Assignment
Pictures are to be omitted. Output only the lines from the one containing "This screenshot has height=480, width=1568." through the end of the data, word for word.

Source information
*** Begin section ***

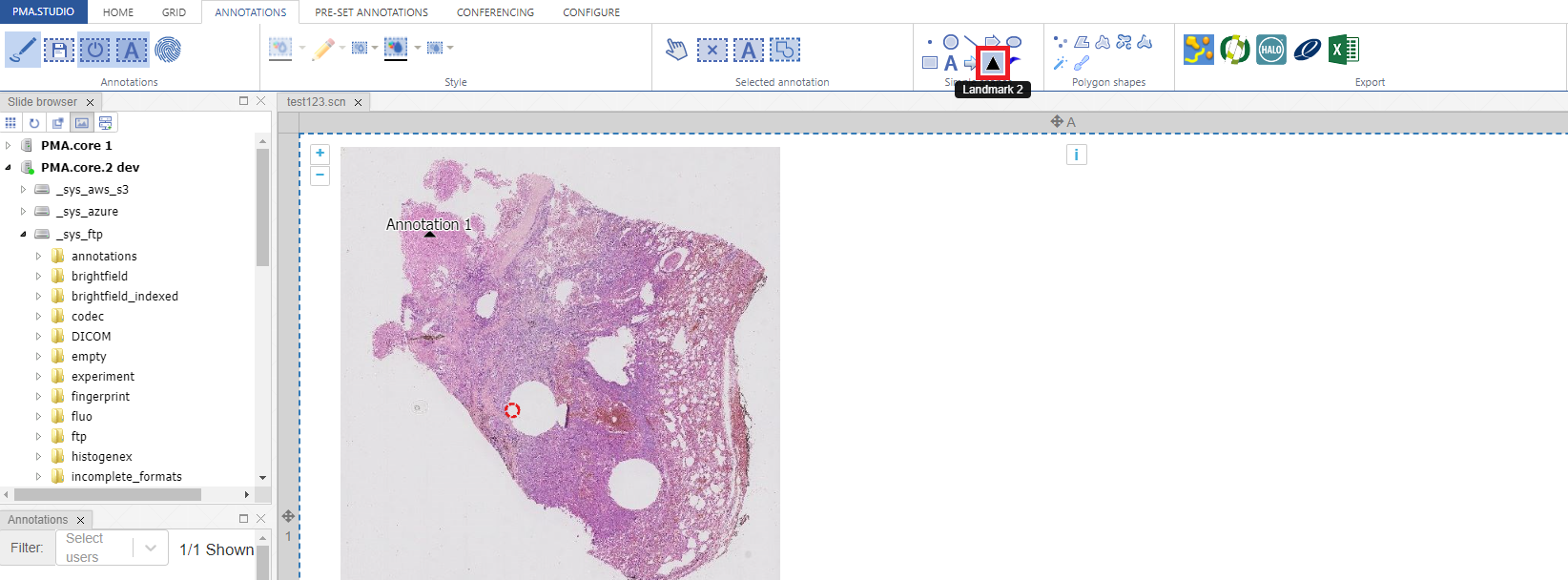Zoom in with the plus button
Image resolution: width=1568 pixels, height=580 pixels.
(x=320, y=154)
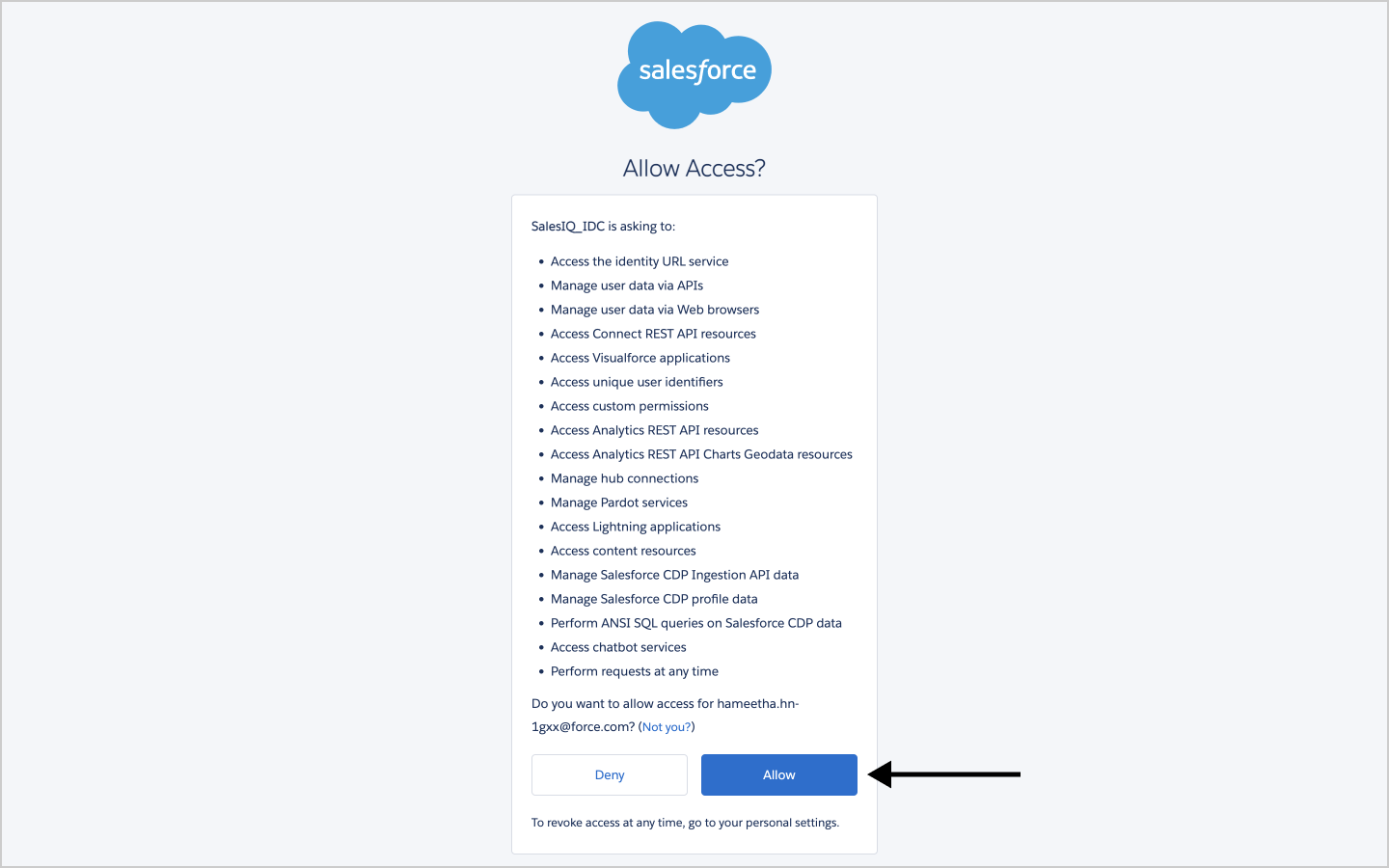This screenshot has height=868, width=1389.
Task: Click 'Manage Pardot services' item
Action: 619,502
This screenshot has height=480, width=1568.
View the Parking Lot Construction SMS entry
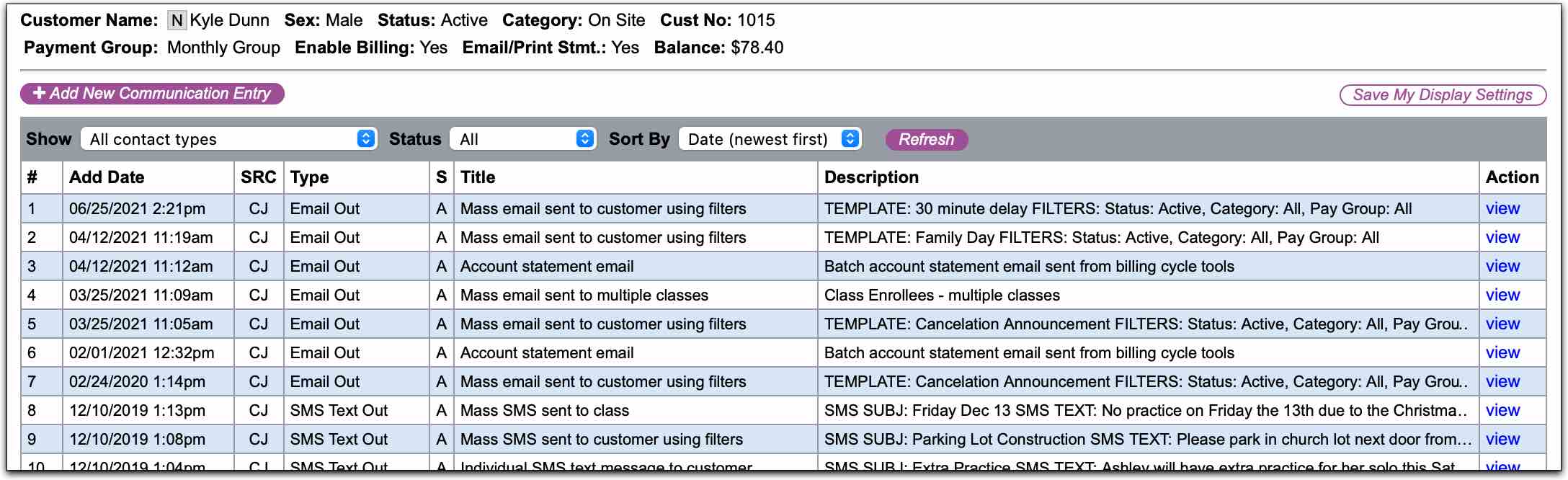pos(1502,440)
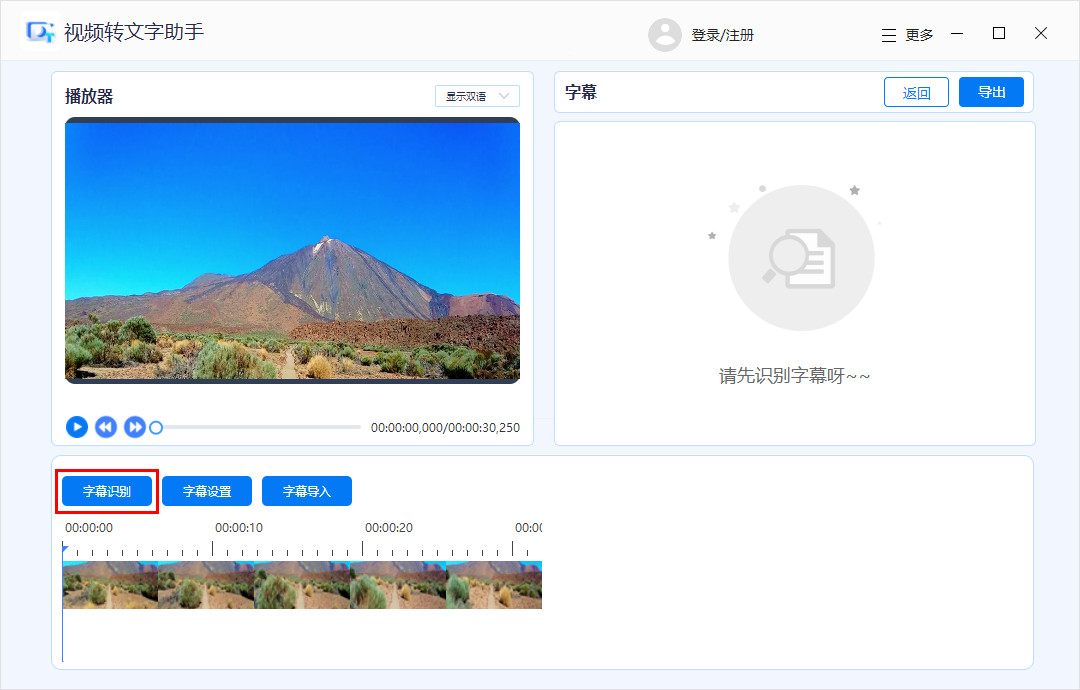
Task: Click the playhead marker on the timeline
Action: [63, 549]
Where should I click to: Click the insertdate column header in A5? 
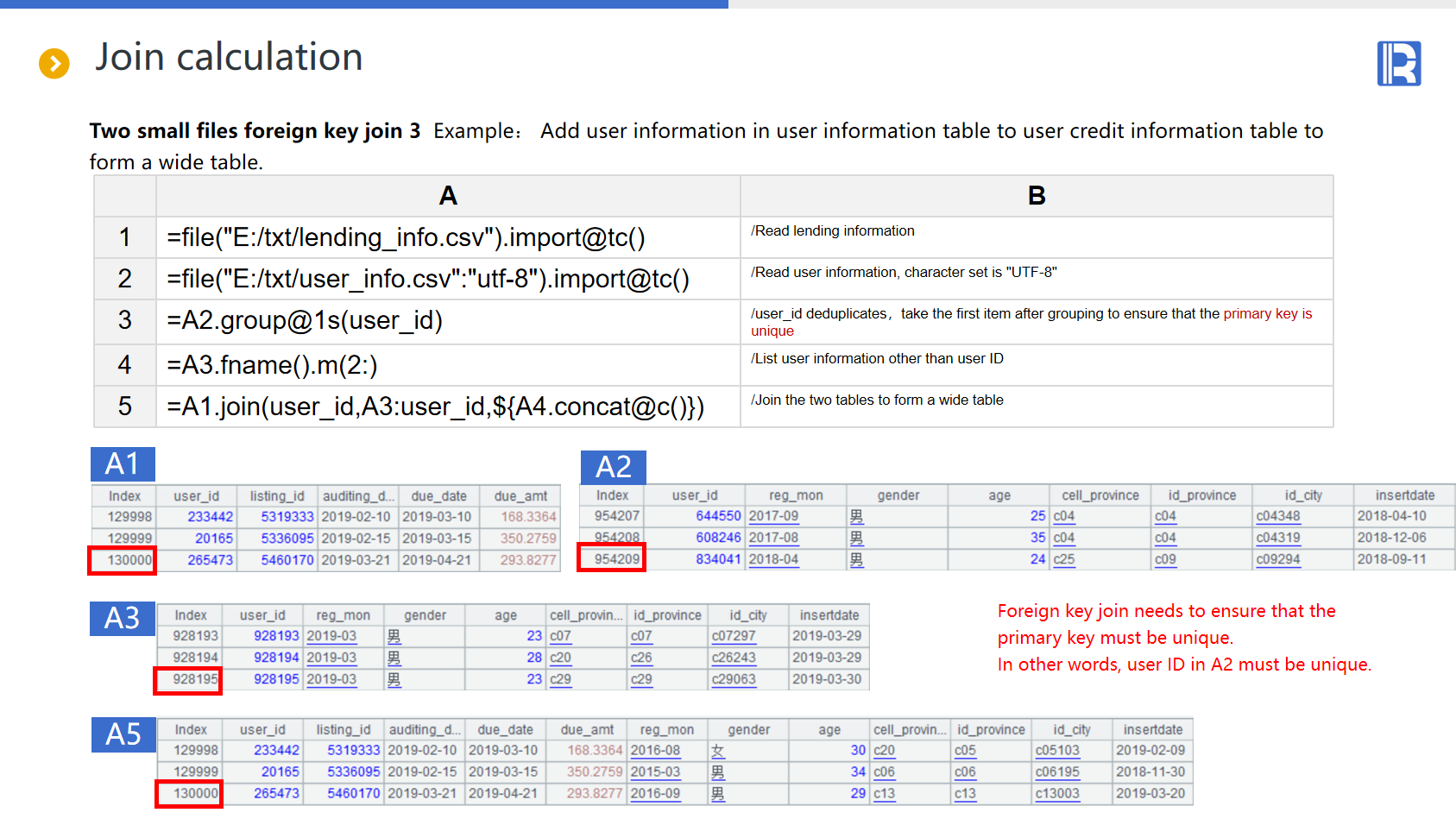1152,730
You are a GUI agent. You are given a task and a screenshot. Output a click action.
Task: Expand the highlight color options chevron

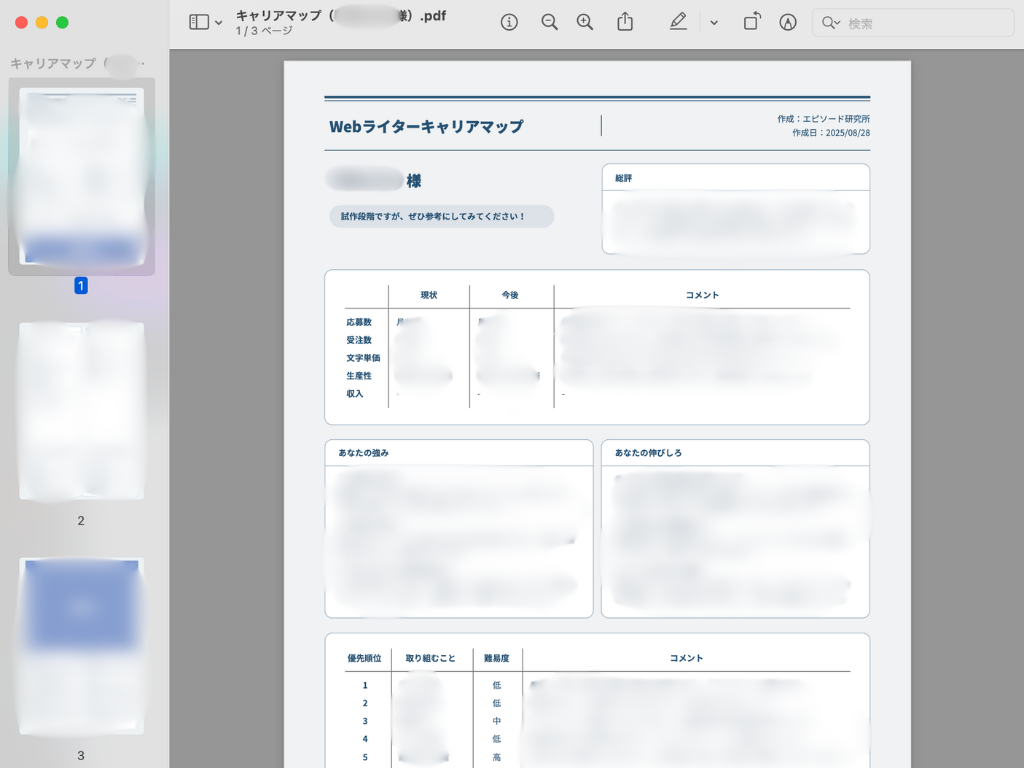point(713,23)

*** End section ***

Reply
This screenshot has height=480, width=1568.
View the Parking Lot Construction SMS entry
pos(1502,440)
Task: Click the playhead marker on the timeline
Action: [63, 549]
Where should I click to: Click the insertdate column header in A5? 
1152,730
You are a GUI agent. You are given a task and a screenshot. Output a click action.
Task: Expand the highlight color options chevron

point(713,23)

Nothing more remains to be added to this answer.